• EXERCISE BRIEF
Each line of the records that holds "marina" should be shown in full.
** Opening INFORMATION SUPPLIED block **
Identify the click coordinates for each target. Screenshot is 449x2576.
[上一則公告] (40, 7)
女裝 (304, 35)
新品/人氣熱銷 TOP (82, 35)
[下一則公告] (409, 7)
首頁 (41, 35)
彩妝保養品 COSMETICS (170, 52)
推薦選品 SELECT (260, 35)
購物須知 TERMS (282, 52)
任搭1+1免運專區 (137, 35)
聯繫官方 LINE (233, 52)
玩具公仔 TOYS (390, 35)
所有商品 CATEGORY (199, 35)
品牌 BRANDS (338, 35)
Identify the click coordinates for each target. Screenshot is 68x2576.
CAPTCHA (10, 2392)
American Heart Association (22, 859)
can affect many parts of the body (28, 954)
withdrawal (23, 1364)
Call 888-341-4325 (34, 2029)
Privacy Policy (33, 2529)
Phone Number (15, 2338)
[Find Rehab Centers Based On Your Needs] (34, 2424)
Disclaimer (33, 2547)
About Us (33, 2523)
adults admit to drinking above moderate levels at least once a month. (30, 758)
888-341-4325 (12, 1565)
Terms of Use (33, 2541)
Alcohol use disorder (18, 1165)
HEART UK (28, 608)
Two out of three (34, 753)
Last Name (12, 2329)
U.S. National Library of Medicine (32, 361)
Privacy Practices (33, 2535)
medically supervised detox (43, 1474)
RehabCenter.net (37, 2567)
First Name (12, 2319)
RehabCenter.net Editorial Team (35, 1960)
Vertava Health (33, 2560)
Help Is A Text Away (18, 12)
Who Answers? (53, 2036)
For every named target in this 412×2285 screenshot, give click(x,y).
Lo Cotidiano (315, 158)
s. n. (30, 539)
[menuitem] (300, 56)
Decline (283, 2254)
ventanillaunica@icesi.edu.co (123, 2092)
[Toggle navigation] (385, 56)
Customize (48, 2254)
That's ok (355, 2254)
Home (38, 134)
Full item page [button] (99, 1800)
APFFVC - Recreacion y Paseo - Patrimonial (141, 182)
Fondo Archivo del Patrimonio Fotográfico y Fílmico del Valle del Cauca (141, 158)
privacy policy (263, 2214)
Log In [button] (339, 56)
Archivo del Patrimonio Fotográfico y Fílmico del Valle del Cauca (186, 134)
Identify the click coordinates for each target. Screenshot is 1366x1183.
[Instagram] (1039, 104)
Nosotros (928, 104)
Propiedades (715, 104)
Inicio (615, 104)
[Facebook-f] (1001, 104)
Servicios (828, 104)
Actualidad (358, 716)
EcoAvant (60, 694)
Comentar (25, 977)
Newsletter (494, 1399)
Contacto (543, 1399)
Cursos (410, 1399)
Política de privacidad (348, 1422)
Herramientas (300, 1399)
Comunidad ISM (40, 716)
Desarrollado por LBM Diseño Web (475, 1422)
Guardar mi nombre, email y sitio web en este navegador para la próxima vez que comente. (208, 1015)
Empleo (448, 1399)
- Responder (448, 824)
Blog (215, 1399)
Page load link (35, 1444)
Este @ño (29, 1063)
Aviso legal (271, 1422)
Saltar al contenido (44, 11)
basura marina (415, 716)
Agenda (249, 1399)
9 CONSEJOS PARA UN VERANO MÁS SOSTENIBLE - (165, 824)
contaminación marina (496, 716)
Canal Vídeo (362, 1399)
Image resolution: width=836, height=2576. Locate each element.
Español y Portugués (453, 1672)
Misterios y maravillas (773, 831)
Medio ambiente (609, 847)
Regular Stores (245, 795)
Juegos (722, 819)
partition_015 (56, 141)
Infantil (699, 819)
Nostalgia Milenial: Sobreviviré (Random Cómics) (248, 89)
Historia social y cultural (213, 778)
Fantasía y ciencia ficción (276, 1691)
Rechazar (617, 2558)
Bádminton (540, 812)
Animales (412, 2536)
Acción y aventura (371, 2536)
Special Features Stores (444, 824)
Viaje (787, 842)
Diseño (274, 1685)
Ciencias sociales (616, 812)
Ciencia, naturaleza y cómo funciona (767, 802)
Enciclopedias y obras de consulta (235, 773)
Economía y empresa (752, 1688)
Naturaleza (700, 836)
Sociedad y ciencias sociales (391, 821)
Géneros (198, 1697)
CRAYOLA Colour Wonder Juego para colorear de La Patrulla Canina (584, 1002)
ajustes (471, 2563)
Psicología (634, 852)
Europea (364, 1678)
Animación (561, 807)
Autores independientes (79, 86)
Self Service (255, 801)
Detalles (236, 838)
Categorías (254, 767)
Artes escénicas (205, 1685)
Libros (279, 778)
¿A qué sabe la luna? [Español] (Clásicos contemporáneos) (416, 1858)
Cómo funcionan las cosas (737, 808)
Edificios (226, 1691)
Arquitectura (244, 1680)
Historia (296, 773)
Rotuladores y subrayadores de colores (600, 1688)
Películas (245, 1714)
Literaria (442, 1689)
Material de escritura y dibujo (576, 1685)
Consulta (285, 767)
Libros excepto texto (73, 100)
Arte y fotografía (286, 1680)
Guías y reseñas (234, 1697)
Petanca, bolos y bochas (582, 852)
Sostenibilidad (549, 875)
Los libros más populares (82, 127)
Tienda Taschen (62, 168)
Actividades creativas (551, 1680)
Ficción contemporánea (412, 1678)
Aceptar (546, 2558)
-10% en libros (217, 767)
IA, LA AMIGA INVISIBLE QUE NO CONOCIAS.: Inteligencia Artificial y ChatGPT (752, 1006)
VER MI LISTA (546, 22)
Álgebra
** Closing INFORMATION SUPPLIED block **
• WRITTEN SOLUTION
basura marina (415, 716)
contaminación marina (496, 716)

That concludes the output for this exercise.